Für technische Uphills mit dem E-MTB öffne ich die Zugstufe am Dämpfer um ein paar Klicks, dadurch bekommt das Hinterrad schnell wieder Bodenkontakt und generiert mehr Grip. Das gilt aber nur für langsames Fahrtempo! Am E-MTB macht zudem eine Gabelabsenkung Sinn. Der Lenkwinkel wird steiler, und so kann ich engere Radien fahren. Außerdem habe ich mehr Druck auf dem Vorderrad.
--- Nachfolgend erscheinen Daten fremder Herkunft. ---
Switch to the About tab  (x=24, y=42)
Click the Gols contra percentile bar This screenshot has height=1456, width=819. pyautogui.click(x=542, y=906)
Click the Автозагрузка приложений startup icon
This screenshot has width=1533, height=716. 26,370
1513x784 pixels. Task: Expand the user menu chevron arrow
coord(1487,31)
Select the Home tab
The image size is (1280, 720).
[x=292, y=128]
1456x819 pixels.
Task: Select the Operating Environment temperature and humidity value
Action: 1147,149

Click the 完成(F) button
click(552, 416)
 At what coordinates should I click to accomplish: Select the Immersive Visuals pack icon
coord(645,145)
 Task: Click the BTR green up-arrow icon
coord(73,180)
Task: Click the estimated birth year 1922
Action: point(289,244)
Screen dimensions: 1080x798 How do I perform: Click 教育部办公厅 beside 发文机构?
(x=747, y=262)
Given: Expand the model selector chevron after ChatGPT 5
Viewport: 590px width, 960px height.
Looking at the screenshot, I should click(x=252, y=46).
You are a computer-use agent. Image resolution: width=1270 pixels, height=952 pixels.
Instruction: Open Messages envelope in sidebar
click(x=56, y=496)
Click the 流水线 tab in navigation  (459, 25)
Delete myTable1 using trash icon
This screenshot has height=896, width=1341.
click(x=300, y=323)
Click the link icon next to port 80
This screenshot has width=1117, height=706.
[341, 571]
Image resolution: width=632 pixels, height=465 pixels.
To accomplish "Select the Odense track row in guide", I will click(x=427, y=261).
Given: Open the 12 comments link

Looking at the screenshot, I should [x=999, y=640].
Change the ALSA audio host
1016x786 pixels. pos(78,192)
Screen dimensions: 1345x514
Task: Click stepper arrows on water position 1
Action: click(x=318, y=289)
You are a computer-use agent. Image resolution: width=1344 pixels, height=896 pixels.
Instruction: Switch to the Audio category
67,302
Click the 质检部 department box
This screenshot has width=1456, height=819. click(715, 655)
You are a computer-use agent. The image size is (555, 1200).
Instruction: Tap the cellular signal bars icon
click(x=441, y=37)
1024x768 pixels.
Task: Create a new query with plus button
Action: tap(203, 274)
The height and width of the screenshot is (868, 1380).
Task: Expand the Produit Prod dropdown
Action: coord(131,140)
  Stefan Herrmann, Fahrtechnikexperte und FahrwerksspezialistFoto: Markus Greber
Stefan Herrmann, Fahrtechnikexperte und Fahrwerksspezialist

LEXIKON


Federhärte
Mittels Luftdruck lassen sich Gabel und Dämpfer auf das Fahrergewicht anpassen. Dazu ist lediglich eine Dämpferpumpe notwendig (im Lieferumfang neuer Bikes). In Ausnahmefällen kommen Stahlfedern statt Luft zum Einsatz. Dann muss zur Anpassung eine Feder mit passendem Härtegrad eingebaut werden (optional erhältlich).


Dämpfung
Die Dämpfung regelt die Geschwindigkeit, mit der das Fahrwerk ein- und ausfedert. Sie bringt Ru­he in die Fahrt und hält die Reifen kontrolliert am Boden. Die Dämpfung funktioniert über einen Ölfluss, der durch eine Folge von Ventilen oder Verjüngungen (Shims) gepresst wird. Über die Größe der Durchlässe kann die Federgeschwindigkeit geregelt werden.


Zugstufe
Die Zugstufendämpfung, auch Rebound genannt, regelt die Ausfedergeschwindigkeit. Also, wie schnell die Gabel nach dem Einfedern wieder zurückkommt. In den meisten Fällen wird sie über einen roten Einstellknopf gesteuert.


Druckstufe
Die Kompression oder Druckstufen­dämpfung regelt die Ein­feder­geschwindigkeit und unterstützt damit die Luft- bzw. Stahlfeder. Wird die Druckstufe erhöht, taucht die Gabel weniger weg (z. B. an Stufen), wird aber auch härter.


Plattform
Stufenweise wählbare Funktion, die die Federung stark beruhigt (Plattform) oder ganz aus­schaltet (Lockout). Beim Bergauffahren kann diese Funktion ein Wegsacken des Dämpfers verhindern, das Vorderrad steigt in steilen Anstiegen später. Achtung: Lockout nur auf ebenem Untergrund einschalten!